As a punishment both Mrs. Dubose and his father, Atticus, make Jem and Scout read to Mrs. Dubose everyday after school for a month. After the seemingly everlasting month was completed, Atticus forces them to continue reading to the shrew for one last week. Jem is infuriated and deems this week unfair. A week or so later the sickly Mrs. Dubose passes away. While describing the reasoning behind the additional week of reading Atticus tells Jem, .
I wanted you to see what real courage is, instead of getting the idea that courage is a man with a gun in his hand. It's when you know you're licked before you begin but you begin anyway and you see it through no matter what. You rarely win, but sometimes you do. Mrs. Dubose won, all ninety-eight pounds of her. According to her views, she died beholden to nothing and nobody. She was the bravest person I ever knew. (Lee 112).

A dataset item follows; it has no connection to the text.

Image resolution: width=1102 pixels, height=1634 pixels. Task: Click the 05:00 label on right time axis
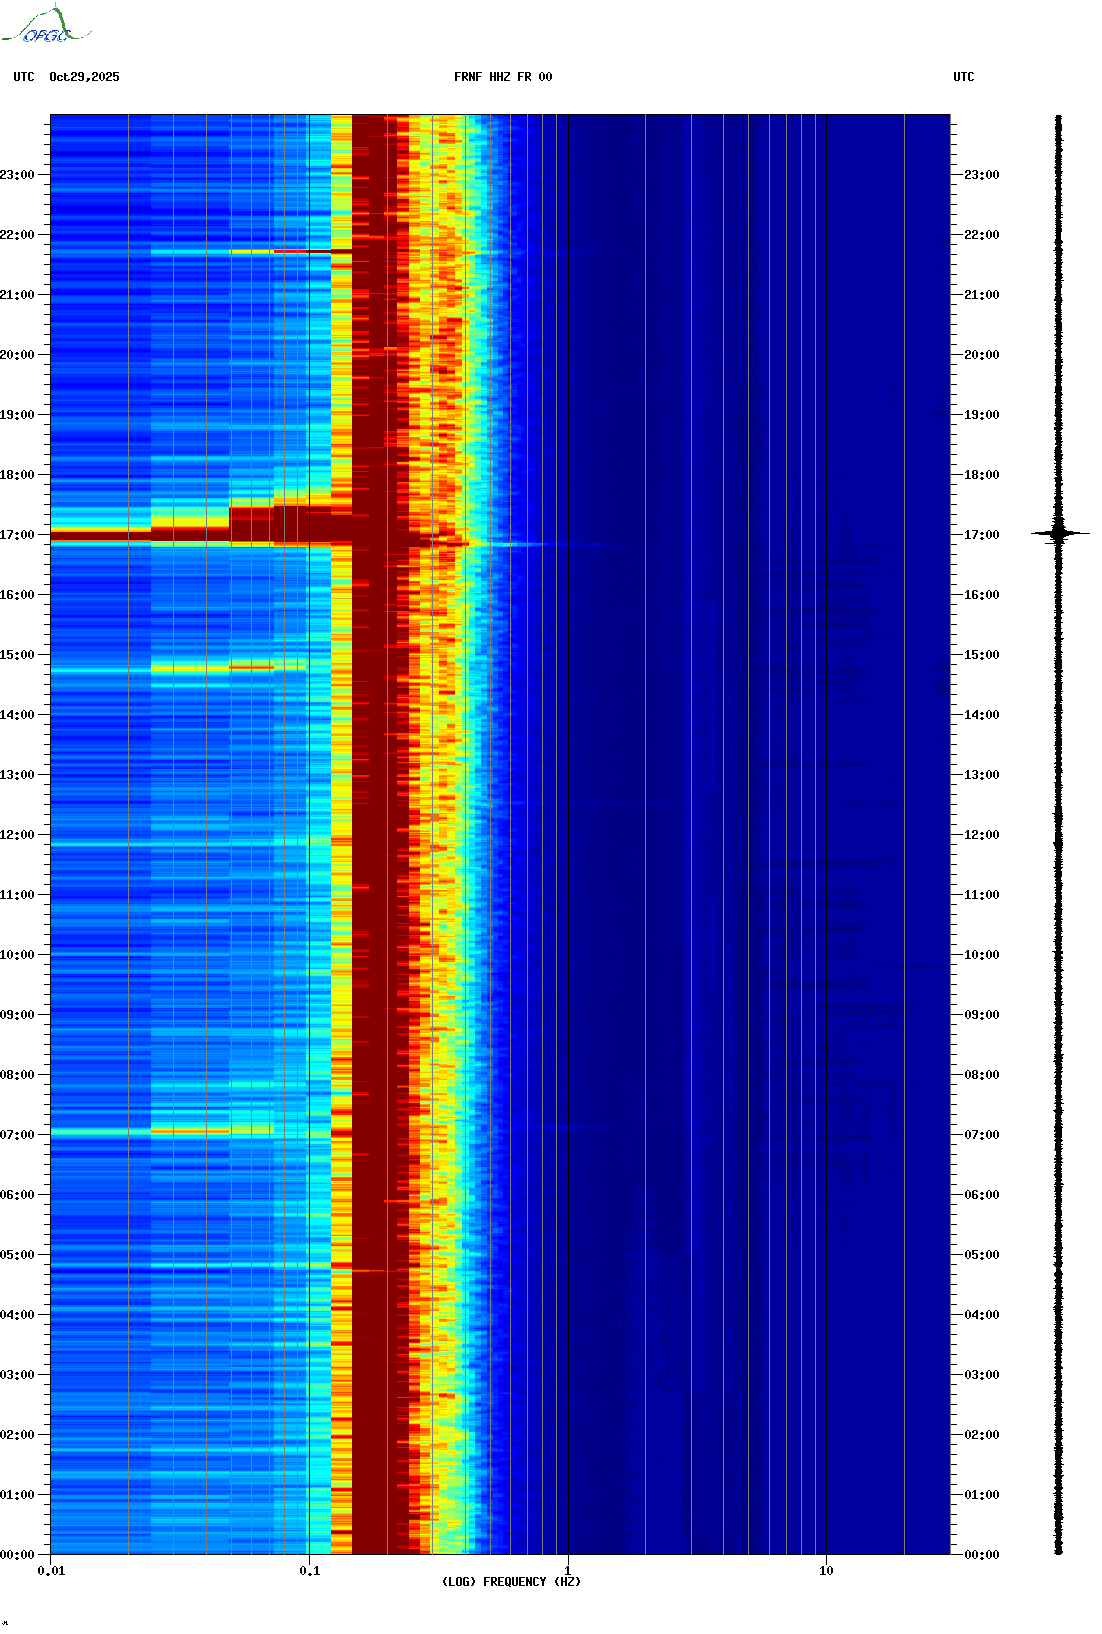pyautogui.click(x=981, y=1255)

Atticus informs Jem that Mrs. Dubose had become a morphine addict after taking it for years as as a painkiller due to her illness. Despite her doctor putting her on the drug, she wanted to die, as Atticus would say, free. Before she passed, she requested that her caretaker fix up a box for Jem. When Atticus presents the box to Jem, he opens it. Inside the box is a perfect camellia. He threw the box in the fire out of disgust. After Atticus tells Jem about Mrs. Dubose's courage, Scout finds him fingering the wide petals of the flower. He is reflecting on courage. By telling Mrs. Dubose's story to Jem, Atticus not only teaches him what courage is but he is also teaches him what it takes to walk in someone else's shoes, see their perspective and be informed and enlightened by their experiences; also, this message further emphasizes the understanding of point of view which is paralleled in John F. Kennedy's speech. In his Civil Rights Address Kennedy teaches the American people a similar message to Atticus' by questioning the peoples' willingness to walk in the shoes of an African-American.